▶ **Goal**: Recast the records below as a numbered list, leaving out any blank lines.
--
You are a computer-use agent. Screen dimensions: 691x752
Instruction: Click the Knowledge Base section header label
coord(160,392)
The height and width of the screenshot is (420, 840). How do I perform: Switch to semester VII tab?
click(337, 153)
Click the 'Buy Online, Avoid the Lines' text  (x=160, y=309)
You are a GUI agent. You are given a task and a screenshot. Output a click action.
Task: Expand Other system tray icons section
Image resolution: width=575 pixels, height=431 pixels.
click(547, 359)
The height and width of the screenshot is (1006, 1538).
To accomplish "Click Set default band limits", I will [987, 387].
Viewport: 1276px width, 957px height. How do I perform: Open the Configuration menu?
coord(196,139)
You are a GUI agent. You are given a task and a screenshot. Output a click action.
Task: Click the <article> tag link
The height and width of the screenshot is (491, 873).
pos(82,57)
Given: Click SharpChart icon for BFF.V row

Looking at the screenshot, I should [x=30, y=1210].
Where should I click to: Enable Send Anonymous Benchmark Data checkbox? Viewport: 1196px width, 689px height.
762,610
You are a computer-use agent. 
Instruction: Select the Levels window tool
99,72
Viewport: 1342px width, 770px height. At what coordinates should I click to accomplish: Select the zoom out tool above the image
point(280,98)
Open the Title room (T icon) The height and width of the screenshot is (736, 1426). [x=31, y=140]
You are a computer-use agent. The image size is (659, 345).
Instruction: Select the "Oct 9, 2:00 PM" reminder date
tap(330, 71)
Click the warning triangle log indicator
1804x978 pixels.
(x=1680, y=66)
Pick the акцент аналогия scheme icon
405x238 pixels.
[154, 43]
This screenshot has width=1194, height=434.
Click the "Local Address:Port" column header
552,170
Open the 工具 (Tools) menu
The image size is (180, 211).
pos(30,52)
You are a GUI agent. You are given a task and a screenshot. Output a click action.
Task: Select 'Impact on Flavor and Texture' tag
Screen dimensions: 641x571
--
▶ **Response to the exercise**:
1. You are a computer-use agent. Screen dimensions: 691x752
2. Instruction: Click the Knowledge Base section header label
3. coord(160,392)
4. The height and width of the screenshot is (420, 840). How do I perform: Switch to semester VII tab?
5. click(337, 153)
6. Click the 'Buy Online, Avoid the Lines' text  (x=160, y=309)
7. You are a GUI agent. You are given a task and a screenshot. Output a click action.
8. Task: Expand Other system tray icons section
9. Image resolution: width=575 pixels, height=431 pixels.
10. click(547, 359)
11. The height and width of the screenshot is (1006, 1538).
12. To accomplish "Click Set default band limits", I will [987, 387].
13. Viewport: 1276px width, 957px height. How do I perform: Open the Configuration menu?
14. coord(196,139)
15. You are a GUI agent. You are given a task and a screenshot. Output a click action.
16. Task: Click the <article> tag link
17. The height and width of the screenshot is (491, 873).
18. pos(82,57)
19. Given: Click SharpChart icon for BFF.V row
20. Looking at the screenshot, I should [x=30, y=1210].
21. Where should I click to: Enable Send Anonymous Benchmark Data checkbox? Viewport: 1196px width, 689px height.
22. 762,610
23. You are a computer-use agent. 
24. Instruction: Select the Levels window tool
25. 99,72
26. Viewport: 1342px width, 770px height. At what coordinates should I click to accomplish: Select the zoom out tool above the image
27. point(280,98)
28. Open the Title room (T icon) The height and width of the screenshot is (736, 1426). [x=31, y=140]
29. You are a computer-use agent. The image size is (659, 345).
30. Instruction: Select the "Oct 9, 2:00 PM" reminder date
31. tap(330, 71)
32. Click the warning triangle log indicator
33. 1804x978 pixels.
34. (x=1680, y=66)
35. Pick the акцент аналогия scheme icon
36. 405x238 pixels.
37. [154, 43]
38. This screenshot has width=1194, height=434.
39. Click the "Local Address:Port" column header
40. 552,170
41. Open the 工具 (Tools) menu
42. The image size is (180, 211).
43. pos(30,52)
44. You are a GUI agent. You are given a task and a screenshot. Output a click action.
45. Task: Select 'Impact on Flavor and Texture' tag
46. Screen dimensions: 641x571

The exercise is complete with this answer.